Often during an acute natural disaster people help each other out and are more mutually supportive than normal. People usually find ways to get the basics up and running, such as shelter and food, pretty fast.



Relying on your neighbors to be prepared and able to help you out does seem to be a very popular way to 'prepare', but I don't think it's an approach to encourage...


Relying on them, no.

But in practice natural disasters are rarely a "collapse of society" sort of thing. It's more that you should have supplies and shelter, and a way to communicate. In the middle of difficulties where people work together, I'd say that's "society" in action.

"Collapse of society" tends to be more descriptive of human-driven disasters such as war and civil war, where people start turning against each other and there's high levels of mutual distrust and violence.

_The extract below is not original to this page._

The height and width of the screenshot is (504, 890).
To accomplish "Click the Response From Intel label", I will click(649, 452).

We all live in a society. If folks need help in an exceptional time and you do not help them, folks will remember that you spent the time locked in your bunker instead of helping the neighbor whose supplies were flooded. Someone is always going to be forced to rely on others: A wheelchair cannot easily go over downed limbs, for example, and the user won't necessarily be able to flee a fire without help.

Additionally, if you want folks to be prepared, they need both the means to prepare and the space to do it - which basically means having a robust safety net and/or minimum pay laws.

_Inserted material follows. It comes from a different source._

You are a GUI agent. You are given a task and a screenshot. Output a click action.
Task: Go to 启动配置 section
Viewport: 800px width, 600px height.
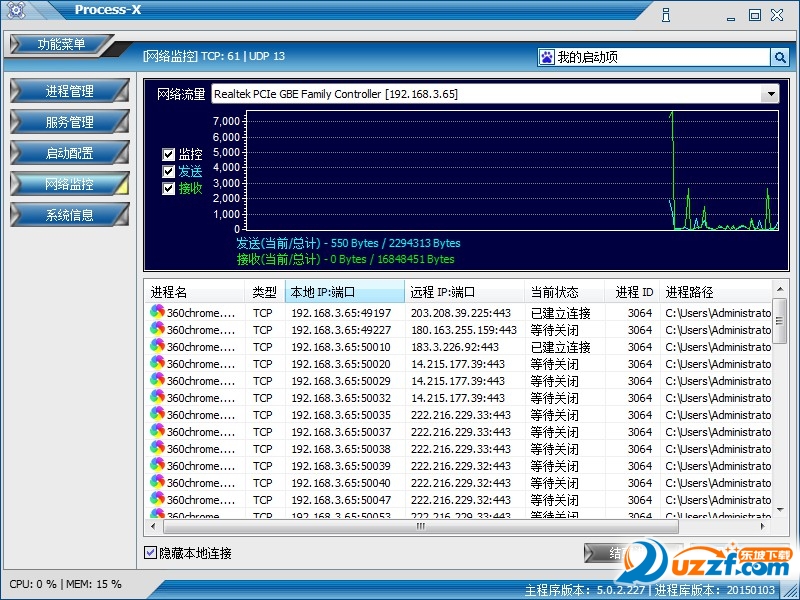(69, 153)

Being prepared has nothing to do with it. Nobody was prepared for the Anchorage earthquake of 1964, but within minutes people had self-organized into firefighting and excavation teams, set up emergency response relays with a hodgepodge of walkie-talkies, police radio, and AM broadcasters, and within hours there was a centralized volunteer dispatch and food bank.

Relying on your neighbors in a disaster doesn't mean hiding out in their anti-zombie bunker. It means knowing that the entire community will respond together to overcome the emergency.


Being prepared doesn't have to mean being a loon hiding in a bunker. Elsewhere in this thread I have recommended having some canned food, water, and a flashlight. These are very easy ways to prepare for a wide variety of unlikely scenarios.